Zentner also includes the home life of each friend. Dill's mother works long, menial hours and is broken in spirit and body. The few scenes with his father in prison show a wicked man who twists words to make everything all about him.

Travis's mother stays home and is still getting over the loss of his older brother, a Marine who died in service. His father also hasn't gotten over it and takes it out on both of them, especially after he's been drinking.
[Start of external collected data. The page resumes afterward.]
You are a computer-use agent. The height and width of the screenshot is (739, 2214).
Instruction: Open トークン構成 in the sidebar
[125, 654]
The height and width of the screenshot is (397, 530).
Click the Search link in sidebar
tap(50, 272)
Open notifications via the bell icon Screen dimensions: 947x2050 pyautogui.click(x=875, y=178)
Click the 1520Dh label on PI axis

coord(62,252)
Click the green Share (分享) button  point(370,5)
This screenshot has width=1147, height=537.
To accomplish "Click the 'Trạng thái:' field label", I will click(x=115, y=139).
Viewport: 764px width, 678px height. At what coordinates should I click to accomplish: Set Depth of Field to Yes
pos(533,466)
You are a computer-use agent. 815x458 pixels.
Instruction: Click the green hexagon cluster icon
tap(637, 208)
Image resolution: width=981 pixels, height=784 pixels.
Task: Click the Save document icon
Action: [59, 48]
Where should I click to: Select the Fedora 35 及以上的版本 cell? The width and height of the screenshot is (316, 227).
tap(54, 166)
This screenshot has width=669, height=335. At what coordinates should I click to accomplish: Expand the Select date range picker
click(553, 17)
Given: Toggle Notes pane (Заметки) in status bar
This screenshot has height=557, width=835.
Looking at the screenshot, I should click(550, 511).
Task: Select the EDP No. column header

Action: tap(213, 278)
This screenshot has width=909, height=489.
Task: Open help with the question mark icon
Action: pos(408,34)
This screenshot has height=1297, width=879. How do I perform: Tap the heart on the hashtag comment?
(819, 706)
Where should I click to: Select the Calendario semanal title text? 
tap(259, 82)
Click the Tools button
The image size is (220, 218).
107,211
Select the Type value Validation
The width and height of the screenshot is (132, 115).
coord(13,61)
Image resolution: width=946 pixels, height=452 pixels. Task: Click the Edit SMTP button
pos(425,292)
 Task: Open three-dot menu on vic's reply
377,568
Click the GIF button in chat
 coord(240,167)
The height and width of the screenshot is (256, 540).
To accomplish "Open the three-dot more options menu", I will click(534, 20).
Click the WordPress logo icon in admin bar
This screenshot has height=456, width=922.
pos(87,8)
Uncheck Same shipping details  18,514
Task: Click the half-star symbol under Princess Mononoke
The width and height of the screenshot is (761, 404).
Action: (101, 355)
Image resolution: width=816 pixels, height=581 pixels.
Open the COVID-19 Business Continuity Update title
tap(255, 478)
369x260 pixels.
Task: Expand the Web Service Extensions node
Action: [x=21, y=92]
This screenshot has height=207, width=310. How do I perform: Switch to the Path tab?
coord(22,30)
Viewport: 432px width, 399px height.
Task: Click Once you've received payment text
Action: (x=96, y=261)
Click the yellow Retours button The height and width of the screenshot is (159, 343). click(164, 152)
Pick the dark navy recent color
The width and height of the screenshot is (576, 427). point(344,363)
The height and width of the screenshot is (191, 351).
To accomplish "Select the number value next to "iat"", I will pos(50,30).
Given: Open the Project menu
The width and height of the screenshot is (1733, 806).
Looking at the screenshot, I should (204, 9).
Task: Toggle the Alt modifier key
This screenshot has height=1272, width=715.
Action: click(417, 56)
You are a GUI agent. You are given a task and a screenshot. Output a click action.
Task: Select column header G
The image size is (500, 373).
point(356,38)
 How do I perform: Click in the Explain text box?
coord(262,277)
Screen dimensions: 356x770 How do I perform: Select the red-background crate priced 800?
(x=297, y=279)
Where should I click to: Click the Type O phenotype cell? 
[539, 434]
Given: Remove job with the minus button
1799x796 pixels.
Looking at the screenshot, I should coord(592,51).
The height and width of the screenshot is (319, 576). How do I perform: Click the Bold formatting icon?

Lydia's parents are amazing. He's a dentist who decided to stay in his family's small town to protect his beloved daughter from the evils of a big-city life, and who helps the boys. Her mother would be the kindest woman in any suburb. They're the kind of parents who sip wine and read their books out on the enclosed porch while the three friends have their usual Friday movie night.

Dill, who loves music, does fear his family's heritage. He not only carries his father's name, and all the weight that carries in a small town, but also knows his grandfather went mad and died of grief after a snake killed his beloved daughter.  The sins of the father are a genuine burden. Both Lydia and Travis have online friends; one is honest and the other keeps major parts of everyday life hidden.

One of the highlights is when the three friends climb a railroad trestle to inscribe words important to them to commemorate their senior year. They know Lydia will go off to college and that the boys will stay in town to work and help their parents.

But life doesn't always turn out the way one thinks.

One of the great things about the novel is that there are events that make a reader think the worst is going to happen. Bad things do happen, but so do good things. And they feel real.  Zentner's characters are complex human beings with hopes, dreams and sorrows. They are well worth knowing.